A few years back I was asked to cover a couple of sessions for a ministry training course. One of the sessions was on “failure.” The request came with a couple of those expected awkward jokes along the lines of “we aren’t picking you for any specific reason.” Indeed, at the time, arguably I’d not particularly experienced real failure in ministry. By which I don’t mean that I’d never experienced failure or that everything we had tried had worked. However, at the time, things seemed to be going positively. Our church was growing. We were seeing congregations multiply, we were planting. There was of course a crash to come when I was hit by depression and that coincided with an incredible time of trial when everything was thrown at us so that my reaction on the day I crashed was “I’ve failed.”
However, I can’t help thinking that the awkward joking around “failure” helps explain something else, at least a little. After I had been off sick with depression, I shared a little of my experience in blog posts and on You Tube. You can listen to the YouTube talks here. I started to get feedback from other pastors, some I knew already, some were new friends, some I either knew or had a feeling had suffered with depression, with others it was a surprise. A common theme was that there was relief and hope that pastors were talking about the subject. Out of that a small website, “Grace in the Depths” was born and then a book, The Pastor With a Thorn in His Side, edited by Steve Kneale, one of the first pastors I know to start talking so openly about the subject.

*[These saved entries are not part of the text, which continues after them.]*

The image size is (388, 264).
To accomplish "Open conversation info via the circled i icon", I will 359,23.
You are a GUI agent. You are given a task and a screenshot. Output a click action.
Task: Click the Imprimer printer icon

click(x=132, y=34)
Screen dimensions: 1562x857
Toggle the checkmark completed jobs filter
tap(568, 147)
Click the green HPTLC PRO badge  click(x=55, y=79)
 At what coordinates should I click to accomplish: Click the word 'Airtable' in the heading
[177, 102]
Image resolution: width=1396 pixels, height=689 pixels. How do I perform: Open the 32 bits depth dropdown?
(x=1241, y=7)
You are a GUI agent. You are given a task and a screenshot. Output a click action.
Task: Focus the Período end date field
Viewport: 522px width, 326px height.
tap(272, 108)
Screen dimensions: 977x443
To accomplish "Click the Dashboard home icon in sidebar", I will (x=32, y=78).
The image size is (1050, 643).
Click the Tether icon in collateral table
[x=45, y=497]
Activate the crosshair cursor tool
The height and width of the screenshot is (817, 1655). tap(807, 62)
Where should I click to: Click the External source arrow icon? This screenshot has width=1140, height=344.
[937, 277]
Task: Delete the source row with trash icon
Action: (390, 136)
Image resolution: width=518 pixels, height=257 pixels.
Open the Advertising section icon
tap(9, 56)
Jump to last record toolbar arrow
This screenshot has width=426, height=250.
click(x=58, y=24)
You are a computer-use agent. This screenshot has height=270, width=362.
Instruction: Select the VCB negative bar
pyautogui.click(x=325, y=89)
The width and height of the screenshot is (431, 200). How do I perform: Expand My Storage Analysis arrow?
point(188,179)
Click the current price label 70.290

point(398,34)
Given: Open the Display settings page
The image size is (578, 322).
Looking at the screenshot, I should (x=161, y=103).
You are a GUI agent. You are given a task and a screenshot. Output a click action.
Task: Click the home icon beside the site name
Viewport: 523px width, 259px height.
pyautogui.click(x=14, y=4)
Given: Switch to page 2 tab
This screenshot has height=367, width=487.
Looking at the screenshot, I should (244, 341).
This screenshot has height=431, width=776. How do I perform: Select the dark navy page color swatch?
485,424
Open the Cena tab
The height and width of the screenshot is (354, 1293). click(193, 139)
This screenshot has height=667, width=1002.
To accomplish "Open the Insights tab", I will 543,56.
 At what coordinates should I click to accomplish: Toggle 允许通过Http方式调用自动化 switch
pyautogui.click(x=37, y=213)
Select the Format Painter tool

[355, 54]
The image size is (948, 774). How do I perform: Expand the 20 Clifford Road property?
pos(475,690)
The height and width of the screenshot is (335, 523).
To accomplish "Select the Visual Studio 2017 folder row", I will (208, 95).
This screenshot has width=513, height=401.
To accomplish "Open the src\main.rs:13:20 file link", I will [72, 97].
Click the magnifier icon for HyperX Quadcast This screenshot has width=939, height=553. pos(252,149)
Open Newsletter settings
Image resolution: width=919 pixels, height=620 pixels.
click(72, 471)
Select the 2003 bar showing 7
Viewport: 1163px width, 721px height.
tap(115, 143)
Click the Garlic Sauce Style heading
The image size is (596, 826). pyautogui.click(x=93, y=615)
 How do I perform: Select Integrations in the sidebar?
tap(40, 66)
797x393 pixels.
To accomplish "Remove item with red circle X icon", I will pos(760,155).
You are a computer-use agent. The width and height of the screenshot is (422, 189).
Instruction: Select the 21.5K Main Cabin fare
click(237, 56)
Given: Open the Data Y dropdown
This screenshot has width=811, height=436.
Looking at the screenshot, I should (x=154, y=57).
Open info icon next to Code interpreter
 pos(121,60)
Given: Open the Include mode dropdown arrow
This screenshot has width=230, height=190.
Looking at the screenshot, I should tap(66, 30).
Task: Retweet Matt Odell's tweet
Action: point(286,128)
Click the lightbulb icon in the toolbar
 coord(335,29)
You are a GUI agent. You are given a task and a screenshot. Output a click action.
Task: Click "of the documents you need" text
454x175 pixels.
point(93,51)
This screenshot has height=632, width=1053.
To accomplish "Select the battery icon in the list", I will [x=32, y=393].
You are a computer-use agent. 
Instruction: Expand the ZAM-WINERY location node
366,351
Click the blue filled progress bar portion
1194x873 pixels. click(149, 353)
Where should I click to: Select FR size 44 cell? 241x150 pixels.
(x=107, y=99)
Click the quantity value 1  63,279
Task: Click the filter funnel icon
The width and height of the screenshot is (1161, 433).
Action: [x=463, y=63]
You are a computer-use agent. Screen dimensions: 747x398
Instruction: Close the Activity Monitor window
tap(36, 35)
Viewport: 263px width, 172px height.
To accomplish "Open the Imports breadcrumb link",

We felt that just sharing our stories was a crucial first step and our reason was simple. There was still a taboo among Christians about talking about mental health. When it came to pastors and leaders, the taboo became worse.
I want to suggest that we can trace this taboo back to the problem of failure and to two linked misconceptions.
Misconceptions about Ministry
The first misconception is about ministry and about pastors and leaders. I’ve talked to people from some cultures who have seen this problem displayed so overtly. Pastors are expected to be successful because success is a sign of blessing and blessing is a sign of fruitfulness and faith. Pastors therefore must convey strength. I come from a culture where that is less overt and yet there is still an expectation that your pastor should be omnicompetent. They must not be allowed to fail.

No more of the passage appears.